Recognition also must be paid to Perry Meltzer, town justice of the Thompson Town Court, Monticello, who selflessly assists and guides Chesed shel Emes in innumerable ways.
The gemilas chassadim of Chesed shel Emes is widely acknowledged by police officials, elected leaders and activists in the observant community stand. Much credit must be given to Rabbi Mendy Rosenberg, founder and chairman of Chesed shel Emes; Rabbi Shraga Feivish Hager, Kosover Rebbe, who serves as posek for Chesed shel Emes; and Rabbi Shimon Zev Meisels, dayan in Kiryas Yoel, who is intimately involved with the organization’s work.
Vishnitzer Rebbe’s Mikveh Unearthed
Rabbi Menachem Mendel Hager, zt”l (1820-1884), Vishnitzer Rebbe and author of Tzemach Tzaddik, was the fourth rebbe in the Kossov Vishnitz dynasty and the first Vishnitzer Rebbe; son of Rabbi Chaim Hager, zt”l (1795-1854), Kosover Rebbe and author of Toras Chaim; son of Rabbi Menachem Mendel Hager, zt”l (1768-1825), Kosover Rebbe and author of Ahavas Shalom; son of Rabbi Yaakov Koppel Chosid Kapiletis, zt”l (d. 1787), one of the foremost disciples of the Baal Shem Tov.
Rabbi Yaakov Koppel Chosid was recognized by the Baal Shem Tov as a devout servant of Heaven and was invested with the chassidic cultivation of the entire Marmarosh mountain region in Romania, which included more than 160 kehillas. Rabbi Yaakov Koppel Chosid served as the shaliach tzibbur for the Baal Shem Tov and his melodious nussach hatefilah is still used by all Vishnitzer descendants.
The Tzemach Tzaddik was the son-in-law of Rabbi Yisroel Friedman, zt”l (1796-1850), legendary Rihziner Rebbe and author of Oros Yisroel and Ner Yisroel. The Tzemach Tzaddik began his leadership as Vishnitzer Rebbe at the age of 24. At that young age, he drew thousands of followers. After the passing of his father, the Toras Chaim, the number of his chassidim multiplied manifold. The reign of the Tzemach Tzaddik is treasured as the golden era of Vishnitzer chassidus.
Succeeding the Tzemach Tzaddik was Rabbi Boruch Hager, zt”l (1845-1893), Vishnitzer Rebbe and author of Imrei Boruch; followed by Rabbi Yisroel Hager, zt”l (1860-1936), Vishnitzer Rebbe and author of Ahavas Yisroel; followed by Rabbi Chaim Meir Hager, zt”l (1887-1972), Vishnitzer Rebbe and author of Imrei Chaim.
After World War II, the Imrei Chaim lived in Bucharest where he served the many refugees who gravitated there. After his brother, Rabbi Eliezer, zt”l (1891-1946), author of Damesek Eliezer, passed away, Rabbi Chaim Meir moved to Palestine and established the Vishnitzer community in Bnei Brak.
+ + + + +
Exercise instructions -
- 1) Rewrite the paragraph of the Vishnitz history that begins "The Tzemach Tzaddik was the son-in-law" as a short bulleted list that keeps its main facts.
- 2) According to the Vishnitz history, how many kehillas were in the Marmarosh mountain region entrusted to Rabbi Yaakov Koppel Chosid?

Provided material -
+ + + + +
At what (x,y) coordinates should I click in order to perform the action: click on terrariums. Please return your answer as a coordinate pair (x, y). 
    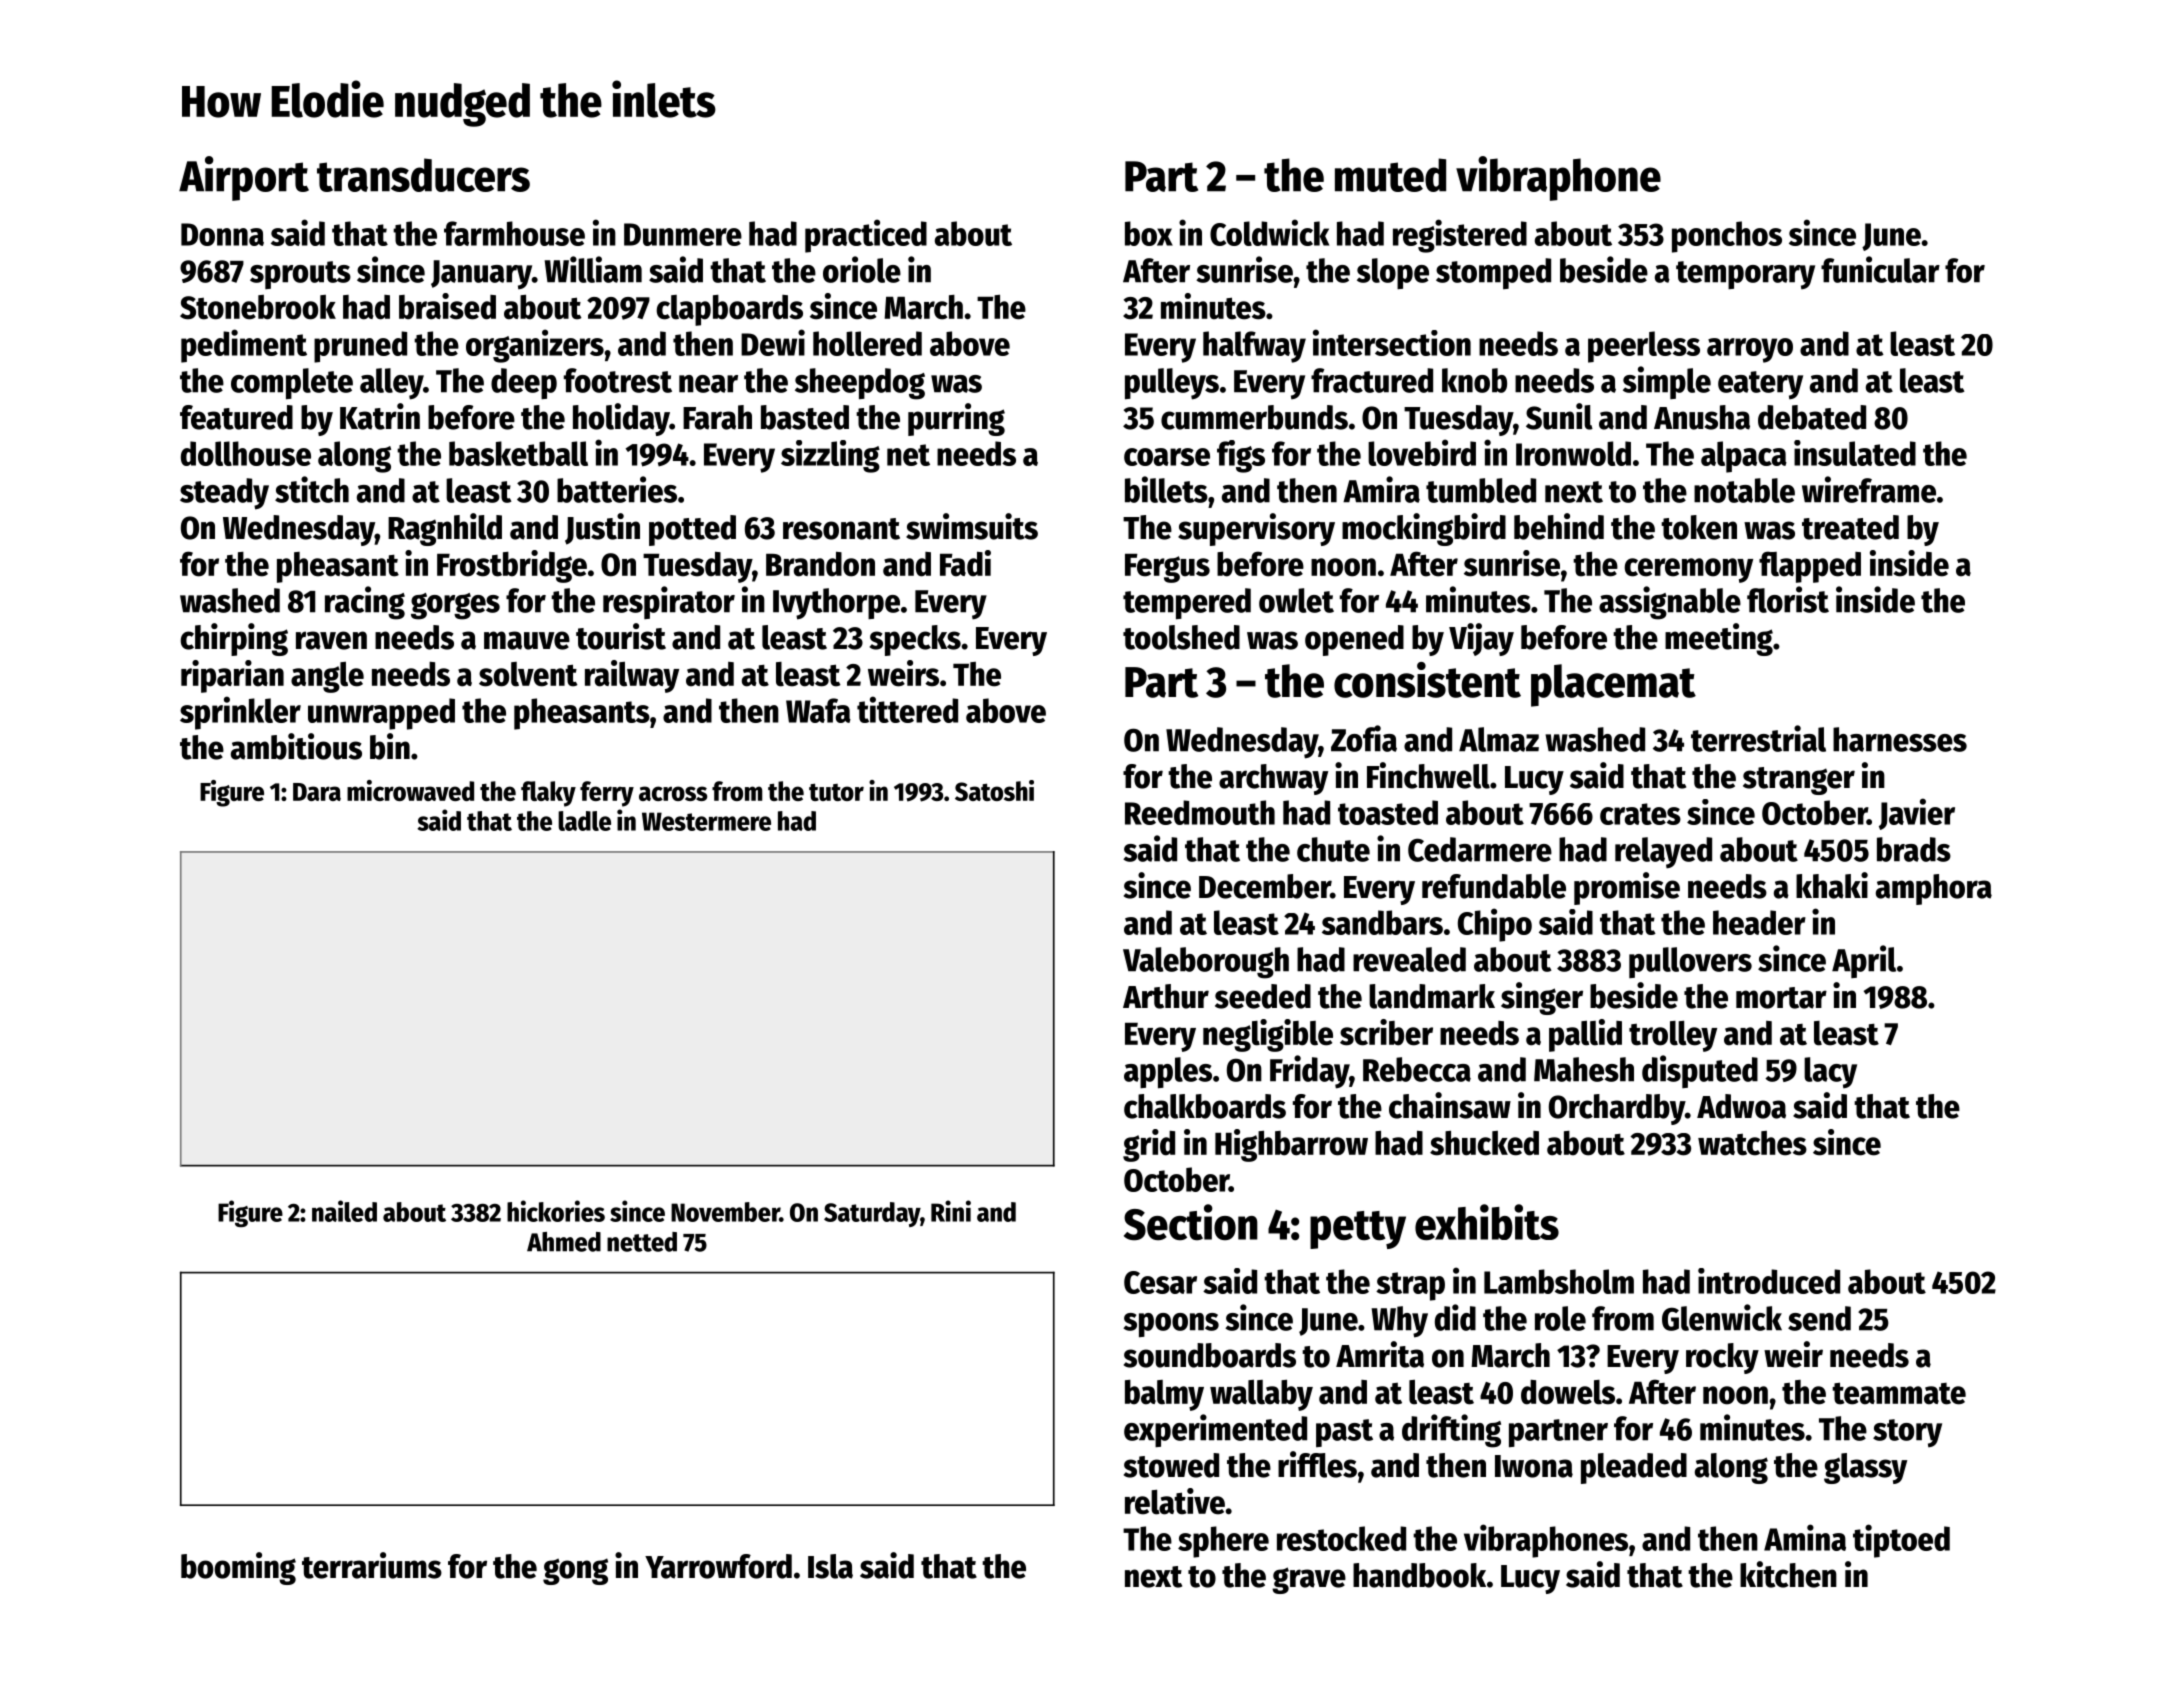
    Looking at the image, I should click on (372, 1565).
+ + + + +
Outputs for the tasks -
- 1)
- The Tzemach Tzaddik was the son-in-law of Rabbi Yisroel Friedman, zt"l (1796-1850), the Rihziner Rebbe and author of Oros Yisroel and Ner Yisroel.
- He became Vishnitzer Rebbe at 24 and drew thousands of followers.
- His chassidim multiplied manifold after his father, the Toras Chaim, passed away.
- His reign is treasured as the golden era of Vishnitzer chassidus.

- 2) More than 160.